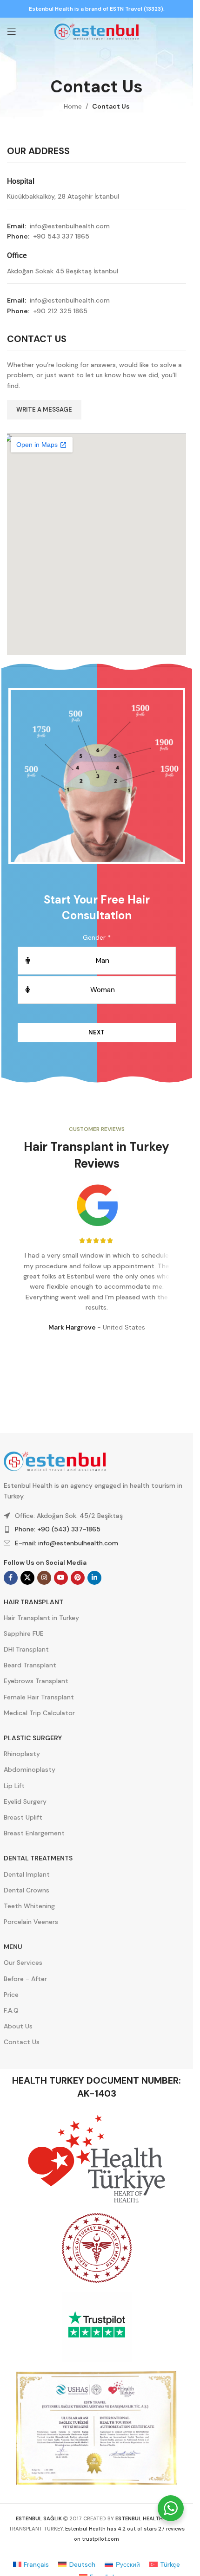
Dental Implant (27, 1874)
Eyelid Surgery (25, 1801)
* * * * *
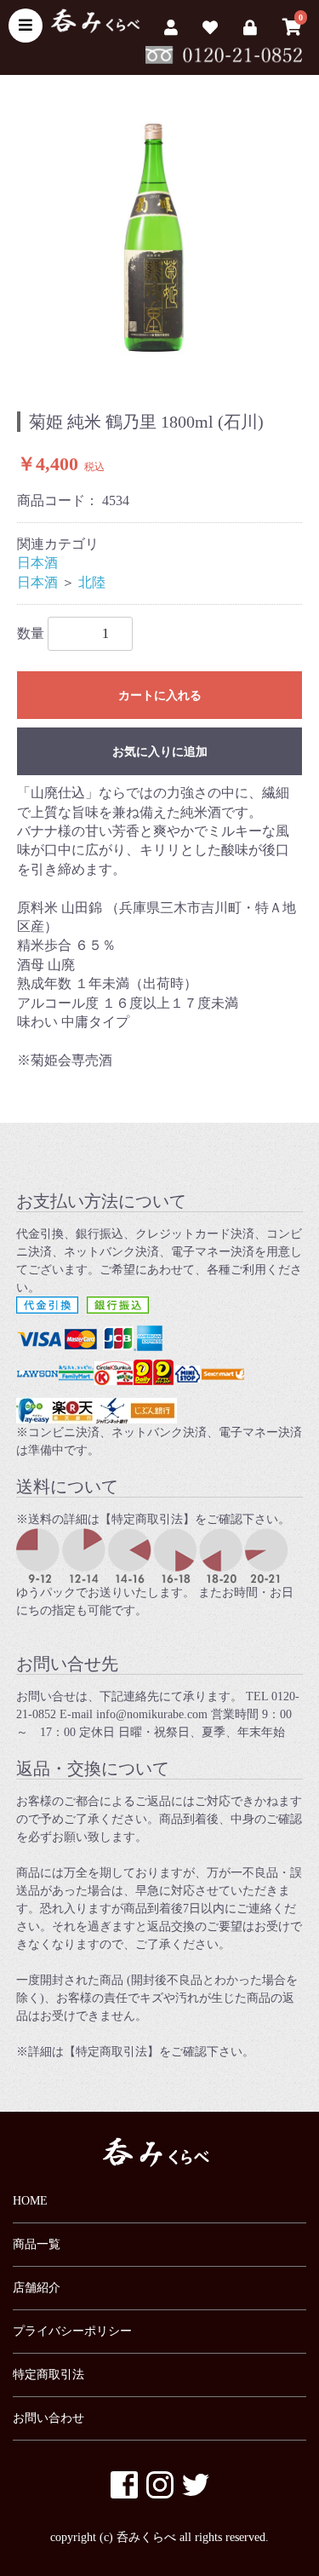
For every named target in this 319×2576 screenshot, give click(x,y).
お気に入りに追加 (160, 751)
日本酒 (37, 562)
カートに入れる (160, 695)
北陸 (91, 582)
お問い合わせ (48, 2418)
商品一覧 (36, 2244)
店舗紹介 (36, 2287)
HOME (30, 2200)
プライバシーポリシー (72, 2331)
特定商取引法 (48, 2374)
* * * * *
Where the line holding "日本酒 (37, 562)" appears in the listing above, start reproducing exactly, and end with the line holding "特定商取引法 (48, 2374)".

SOLVED EXERCISE:
日本酒 (37, 562)
カートに入れる (160, 695)
北陸 (91, 582)
お問い合わせ (48, 2418)
商品一覧 (36, 2244)
店舗紹介 (36, 2287)
HOME (30, 2200)
プライバシーポリシー (72, 2331)
特定商取引法 (48, 2374)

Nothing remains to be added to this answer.